• Given exercise
Edit the data from the line containing "How do I perform: Click the weightlifter" through the line containing "click(x=982, y=28)", inclusive, so that "community avatar" becomes "subreddit avatar" and nothing else changes.
- - - - - - -
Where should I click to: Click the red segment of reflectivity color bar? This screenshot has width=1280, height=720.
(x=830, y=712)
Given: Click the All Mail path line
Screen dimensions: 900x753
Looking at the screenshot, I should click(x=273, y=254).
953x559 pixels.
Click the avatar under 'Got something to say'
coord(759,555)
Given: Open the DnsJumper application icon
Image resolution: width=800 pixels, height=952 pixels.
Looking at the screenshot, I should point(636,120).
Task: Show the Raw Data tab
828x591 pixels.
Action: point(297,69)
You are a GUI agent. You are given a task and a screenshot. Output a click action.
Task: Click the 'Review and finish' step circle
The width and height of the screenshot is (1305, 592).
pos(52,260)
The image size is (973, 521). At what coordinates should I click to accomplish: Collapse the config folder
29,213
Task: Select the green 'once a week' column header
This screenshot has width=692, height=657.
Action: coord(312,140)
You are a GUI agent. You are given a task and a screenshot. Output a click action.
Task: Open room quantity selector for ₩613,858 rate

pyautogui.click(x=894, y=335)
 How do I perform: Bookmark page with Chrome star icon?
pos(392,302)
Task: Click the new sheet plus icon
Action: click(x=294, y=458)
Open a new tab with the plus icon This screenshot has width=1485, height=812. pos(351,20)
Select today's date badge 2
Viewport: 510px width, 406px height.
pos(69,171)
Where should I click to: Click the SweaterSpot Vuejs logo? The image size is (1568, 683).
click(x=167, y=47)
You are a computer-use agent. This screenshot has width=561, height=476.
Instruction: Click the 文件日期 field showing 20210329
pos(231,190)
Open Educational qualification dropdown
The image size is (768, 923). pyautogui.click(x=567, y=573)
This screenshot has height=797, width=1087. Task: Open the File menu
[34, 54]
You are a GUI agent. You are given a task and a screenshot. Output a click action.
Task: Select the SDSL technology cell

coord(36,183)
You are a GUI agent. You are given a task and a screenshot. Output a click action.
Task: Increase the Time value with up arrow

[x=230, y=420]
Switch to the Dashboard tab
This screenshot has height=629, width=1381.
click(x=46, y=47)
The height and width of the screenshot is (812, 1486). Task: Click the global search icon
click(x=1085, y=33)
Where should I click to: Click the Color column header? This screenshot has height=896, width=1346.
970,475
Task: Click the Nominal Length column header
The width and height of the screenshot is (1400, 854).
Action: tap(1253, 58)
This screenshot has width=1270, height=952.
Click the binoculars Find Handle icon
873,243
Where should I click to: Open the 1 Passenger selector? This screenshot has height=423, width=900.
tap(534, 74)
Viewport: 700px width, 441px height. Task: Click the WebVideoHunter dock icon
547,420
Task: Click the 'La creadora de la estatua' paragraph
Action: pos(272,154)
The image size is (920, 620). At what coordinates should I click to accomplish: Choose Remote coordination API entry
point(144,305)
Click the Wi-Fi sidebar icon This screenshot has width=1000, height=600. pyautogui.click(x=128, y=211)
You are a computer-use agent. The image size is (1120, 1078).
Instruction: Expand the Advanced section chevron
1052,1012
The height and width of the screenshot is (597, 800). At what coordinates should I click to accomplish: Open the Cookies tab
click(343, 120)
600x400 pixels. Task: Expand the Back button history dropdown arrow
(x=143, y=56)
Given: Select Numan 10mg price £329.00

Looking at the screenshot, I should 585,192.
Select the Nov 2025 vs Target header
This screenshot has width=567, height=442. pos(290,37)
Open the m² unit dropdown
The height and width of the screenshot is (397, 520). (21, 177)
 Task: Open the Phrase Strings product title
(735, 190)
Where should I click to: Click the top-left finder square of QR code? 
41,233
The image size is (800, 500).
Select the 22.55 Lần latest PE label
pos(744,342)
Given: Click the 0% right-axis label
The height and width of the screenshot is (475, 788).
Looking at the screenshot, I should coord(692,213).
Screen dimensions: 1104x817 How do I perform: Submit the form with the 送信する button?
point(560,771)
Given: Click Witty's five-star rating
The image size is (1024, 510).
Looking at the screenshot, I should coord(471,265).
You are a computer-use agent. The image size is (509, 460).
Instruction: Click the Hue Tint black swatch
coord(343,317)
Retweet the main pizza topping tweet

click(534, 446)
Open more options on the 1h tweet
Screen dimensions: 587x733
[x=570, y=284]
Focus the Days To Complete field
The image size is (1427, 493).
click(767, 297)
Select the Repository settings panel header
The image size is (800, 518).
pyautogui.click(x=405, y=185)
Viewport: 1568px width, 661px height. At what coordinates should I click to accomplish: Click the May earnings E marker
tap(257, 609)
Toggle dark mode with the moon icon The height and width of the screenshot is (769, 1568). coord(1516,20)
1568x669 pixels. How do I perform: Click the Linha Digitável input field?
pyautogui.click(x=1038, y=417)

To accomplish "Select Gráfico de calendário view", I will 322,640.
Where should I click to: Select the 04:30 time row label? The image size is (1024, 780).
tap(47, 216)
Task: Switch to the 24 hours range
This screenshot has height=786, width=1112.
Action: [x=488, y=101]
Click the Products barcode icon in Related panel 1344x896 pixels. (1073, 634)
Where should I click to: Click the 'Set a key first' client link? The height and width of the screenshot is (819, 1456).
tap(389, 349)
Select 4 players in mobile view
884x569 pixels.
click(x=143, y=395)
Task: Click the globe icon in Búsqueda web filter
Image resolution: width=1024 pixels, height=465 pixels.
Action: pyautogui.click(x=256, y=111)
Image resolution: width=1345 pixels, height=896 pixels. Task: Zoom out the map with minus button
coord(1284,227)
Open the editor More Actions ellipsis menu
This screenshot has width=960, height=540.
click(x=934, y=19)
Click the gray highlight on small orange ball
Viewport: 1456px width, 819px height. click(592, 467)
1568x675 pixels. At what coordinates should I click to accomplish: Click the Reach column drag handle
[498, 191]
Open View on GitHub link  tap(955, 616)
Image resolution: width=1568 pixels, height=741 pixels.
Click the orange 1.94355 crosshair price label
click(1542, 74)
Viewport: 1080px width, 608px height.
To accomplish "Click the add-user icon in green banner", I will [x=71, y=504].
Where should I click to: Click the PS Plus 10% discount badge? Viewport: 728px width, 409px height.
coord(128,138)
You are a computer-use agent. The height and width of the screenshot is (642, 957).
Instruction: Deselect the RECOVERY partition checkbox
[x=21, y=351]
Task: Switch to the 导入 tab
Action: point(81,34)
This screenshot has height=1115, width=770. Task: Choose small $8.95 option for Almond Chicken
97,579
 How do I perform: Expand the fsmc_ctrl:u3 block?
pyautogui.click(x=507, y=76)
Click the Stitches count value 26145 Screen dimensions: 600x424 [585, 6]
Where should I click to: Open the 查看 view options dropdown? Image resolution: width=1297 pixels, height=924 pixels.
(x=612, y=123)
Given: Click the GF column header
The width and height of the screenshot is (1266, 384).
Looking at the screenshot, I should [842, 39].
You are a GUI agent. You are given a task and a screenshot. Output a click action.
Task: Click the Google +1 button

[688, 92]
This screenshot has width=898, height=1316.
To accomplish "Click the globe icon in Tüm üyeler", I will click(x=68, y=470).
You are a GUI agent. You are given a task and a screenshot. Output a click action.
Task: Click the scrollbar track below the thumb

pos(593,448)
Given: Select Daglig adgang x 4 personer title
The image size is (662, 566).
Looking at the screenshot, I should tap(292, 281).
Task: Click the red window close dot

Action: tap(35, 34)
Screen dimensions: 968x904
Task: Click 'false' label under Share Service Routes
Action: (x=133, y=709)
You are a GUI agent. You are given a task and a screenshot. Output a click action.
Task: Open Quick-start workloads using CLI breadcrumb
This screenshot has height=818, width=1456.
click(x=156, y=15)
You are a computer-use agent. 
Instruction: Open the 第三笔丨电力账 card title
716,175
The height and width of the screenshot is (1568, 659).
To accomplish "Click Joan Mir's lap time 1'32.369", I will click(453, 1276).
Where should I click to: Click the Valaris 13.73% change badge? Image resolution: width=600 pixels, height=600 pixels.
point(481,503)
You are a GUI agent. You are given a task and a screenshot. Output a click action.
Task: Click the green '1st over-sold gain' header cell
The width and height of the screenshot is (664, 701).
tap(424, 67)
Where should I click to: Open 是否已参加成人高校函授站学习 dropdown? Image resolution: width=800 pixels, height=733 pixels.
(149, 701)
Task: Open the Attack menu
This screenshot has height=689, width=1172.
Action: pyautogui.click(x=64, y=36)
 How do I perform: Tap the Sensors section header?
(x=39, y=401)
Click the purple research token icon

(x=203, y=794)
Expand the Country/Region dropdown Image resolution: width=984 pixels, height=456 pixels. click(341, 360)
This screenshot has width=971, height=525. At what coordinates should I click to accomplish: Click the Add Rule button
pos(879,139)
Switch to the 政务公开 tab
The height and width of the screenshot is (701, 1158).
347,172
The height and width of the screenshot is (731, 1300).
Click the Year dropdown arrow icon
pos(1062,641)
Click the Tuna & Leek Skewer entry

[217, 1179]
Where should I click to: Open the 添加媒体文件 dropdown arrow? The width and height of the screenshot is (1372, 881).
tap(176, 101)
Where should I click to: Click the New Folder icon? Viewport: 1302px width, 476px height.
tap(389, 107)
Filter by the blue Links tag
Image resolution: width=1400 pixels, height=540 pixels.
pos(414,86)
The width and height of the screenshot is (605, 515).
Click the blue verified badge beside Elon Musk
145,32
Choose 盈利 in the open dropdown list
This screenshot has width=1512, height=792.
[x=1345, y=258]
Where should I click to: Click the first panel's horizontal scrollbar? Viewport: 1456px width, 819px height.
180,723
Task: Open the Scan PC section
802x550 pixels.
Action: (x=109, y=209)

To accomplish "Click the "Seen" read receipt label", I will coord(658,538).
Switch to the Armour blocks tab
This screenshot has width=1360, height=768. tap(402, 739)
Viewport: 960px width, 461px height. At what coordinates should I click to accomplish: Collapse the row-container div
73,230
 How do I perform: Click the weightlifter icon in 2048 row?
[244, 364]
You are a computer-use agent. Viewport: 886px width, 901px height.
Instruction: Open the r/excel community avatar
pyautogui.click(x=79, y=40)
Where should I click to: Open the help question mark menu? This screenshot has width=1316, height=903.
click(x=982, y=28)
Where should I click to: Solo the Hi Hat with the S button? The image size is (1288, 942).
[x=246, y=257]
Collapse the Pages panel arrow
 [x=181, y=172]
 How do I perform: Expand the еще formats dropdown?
- - - - - - -
• Exercise answer
 How do I perform: Click the weightlifter icon in 2048 row?
[244, 364]
You are a computer-use agent. Viewport: 886px width, 901px height.
Instruction: Open the r/excel subreddit avatar
pyautogui.click(x=79, y=40)
Where should I click to: Open the help question mark menu? This screenshot has width=1316, height=903.
click(x=982, y=28)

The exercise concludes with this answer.